* **EXERCISE PROMPT**
Give the lines from the one containing "317x285 pixels. At" up to and including the one containing "Action: [126, 167]" again, swapping "screenshot" for "screen capture" and leaving everything else as it is.
'''
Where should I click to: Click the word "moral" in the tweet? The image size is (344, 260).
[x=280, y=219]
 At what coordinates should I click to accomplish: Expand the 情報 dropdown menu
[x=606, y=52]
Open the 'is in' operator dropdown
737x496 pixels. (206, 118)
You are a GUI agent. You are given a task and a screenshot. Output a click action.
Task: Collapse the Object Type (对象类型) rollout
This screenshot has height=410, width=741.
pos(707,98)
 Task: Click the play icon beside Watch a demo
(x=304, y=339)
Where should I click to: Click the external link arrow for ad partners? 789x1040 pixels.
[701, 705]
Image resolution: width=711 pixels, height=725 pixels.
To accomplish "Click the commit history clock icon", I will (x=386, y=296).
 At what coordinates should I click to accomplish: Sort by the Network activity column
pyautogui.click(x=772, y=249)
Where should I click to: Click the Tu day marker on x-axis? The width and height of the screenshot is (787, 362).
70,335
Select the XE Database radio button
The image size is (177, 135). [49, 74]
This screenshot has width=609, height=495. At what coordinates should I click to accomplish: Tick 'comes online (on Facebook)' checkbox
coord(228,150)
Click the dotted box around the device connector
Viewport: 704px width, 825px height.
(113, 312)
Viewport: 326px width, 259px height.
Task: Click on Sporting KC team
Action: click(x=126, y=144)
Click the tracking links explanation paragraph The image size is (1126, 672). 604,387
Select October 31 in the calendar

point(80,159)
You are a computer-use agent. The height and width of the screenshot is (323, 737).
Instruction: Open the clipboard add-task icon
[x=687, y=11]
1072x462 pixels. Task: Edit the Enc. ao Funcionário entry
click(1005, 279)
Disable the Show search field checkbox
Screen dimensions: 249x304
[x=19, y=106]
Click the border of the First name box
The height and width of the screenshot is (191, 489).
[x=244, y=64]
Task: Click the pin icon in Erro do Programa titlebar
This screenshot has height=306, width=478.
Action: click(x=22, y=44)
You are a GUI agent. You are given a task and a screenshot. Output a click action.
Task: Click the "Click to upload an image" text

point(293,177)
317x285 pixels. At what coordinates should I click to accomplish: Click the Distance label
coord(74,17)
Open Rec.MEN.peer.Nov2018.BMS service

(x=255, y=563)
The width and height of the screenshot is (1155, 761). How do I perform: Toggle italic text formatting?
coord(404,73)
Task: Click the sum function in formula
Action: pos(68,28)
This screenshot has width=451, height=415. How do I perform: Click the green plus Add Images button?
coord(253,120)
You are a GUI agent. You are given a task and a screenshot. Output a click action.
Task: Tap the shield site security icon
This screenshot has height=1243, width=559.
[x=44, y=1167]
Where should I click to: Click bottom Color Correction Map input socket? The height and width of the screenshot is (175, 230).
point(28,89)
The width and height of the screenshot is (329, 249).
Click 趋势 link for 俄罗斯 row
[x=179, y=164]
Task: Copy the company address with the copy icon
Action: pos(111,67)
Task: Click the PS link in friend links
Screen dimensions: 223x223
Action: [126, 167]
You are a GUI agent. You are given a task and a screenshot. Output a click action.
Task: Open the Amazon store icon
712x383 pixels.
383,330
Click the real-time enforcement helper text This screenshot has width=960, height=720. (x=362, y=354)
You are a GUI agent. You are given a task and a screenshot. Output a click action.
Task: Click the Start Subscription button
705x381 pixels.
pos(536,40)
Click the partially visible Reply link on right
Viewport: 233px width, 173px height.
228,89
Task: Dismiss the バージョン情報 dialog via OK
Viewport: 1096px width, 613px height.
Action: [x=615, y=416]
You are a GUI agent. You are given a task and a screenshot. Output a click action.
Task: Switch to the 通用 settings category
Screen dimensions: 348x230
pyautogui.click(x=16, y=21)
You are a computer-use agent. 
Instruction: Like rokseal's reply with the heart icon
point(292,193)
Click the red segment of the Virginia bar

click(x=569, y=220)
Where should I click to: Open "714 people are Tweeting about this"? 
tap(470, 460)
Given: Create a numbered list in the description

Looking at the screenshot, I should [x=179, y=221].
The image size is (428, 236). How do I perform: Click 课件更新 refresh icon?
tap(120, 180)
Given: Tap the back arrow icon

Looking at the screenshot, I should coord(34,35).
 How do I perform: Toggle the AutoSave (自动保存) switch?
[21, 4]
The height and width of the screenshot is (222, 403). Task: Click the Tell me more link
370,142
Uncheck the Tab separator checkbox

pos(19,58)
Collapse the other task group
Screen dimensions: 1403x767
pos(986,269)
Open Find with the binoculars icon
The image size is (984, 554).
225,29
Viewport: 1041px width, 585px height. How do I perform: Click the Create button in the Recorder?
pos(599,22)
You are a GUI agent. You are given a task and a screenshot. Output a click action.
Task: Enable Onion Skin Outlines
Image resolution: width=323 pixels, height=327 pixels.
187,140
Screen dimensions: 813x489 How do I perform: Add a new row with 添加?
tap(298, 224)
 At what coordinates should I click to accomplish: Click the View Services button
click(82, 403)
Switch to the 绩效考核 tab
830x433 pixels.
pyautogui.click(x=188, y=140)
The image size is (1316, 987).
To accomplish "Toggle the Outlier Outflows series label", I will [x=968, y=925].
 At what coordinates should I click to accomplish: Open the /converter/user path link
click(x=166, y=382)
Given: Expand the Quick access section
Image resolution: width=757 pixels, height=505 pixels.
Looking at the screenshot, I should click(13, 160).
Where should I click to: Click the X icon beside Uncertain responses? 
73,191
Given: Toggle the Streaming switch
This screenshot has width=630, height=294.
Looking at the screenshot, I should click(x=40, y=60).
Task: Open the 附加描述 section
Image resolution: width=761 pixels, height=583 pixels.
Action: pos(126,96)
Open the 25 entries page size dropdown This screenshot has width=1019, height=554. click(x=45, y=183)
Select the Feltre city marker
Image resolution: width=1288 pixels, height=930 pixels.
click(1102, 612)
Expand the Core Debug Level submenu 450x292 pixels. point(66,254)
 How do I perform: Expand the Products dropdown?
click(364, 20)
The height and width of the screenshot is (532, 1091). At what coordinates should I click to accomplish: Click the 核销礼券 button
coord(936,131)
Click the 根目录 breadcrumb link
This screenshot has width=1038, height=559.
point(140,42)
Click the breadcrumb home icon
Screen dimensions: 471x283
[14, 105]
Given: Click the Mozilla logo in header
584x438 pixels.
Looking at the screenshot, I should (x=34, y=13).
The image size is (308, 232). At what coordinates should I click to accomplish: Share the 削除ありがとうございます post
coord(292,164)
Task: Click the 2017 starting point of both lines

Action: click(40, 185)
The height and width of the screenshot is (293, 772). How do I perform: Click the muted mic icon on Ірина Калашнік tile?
'''
* **SOLVED PROBLEM**
317x285 pixels. At what coordinates should I click to accomplish: Click the Distance label
coord(74,17)
Open Rec.MEN.peer.Nov2018.BMS service

(x=255, y=563)
The width and height of the screen capture is (1155, 761). How do I perform: Toggle italic text formatting?
coord(404,73)
Task: Click the sum function in formula
Action: pos(68,28)
This screen capture has width=451, height=415. How do I perform: Click the green plus Add Images button?
coord(253,120)
You are a GUI agent. You are given a task and a screen capture. Output a click action.
Task: Tap the shield site security icon
This screen capture has height=1243, width=559.
[x=44, y=1167]
Where should I click to: Click bottom Color Correction Map input socket? The height and width of the screen capture is (175, 230).
point(28,89)
The width and height of the screen capture is (329, 249).
Click 趋势 link for 俄罗斯 row
[x=179, y=164]
Task: Copy the company address with the copy icon
Action: pos(111,67)
Task: Click the PS link in friend links
Screen dimensions: 223x223
Action: [126, 167]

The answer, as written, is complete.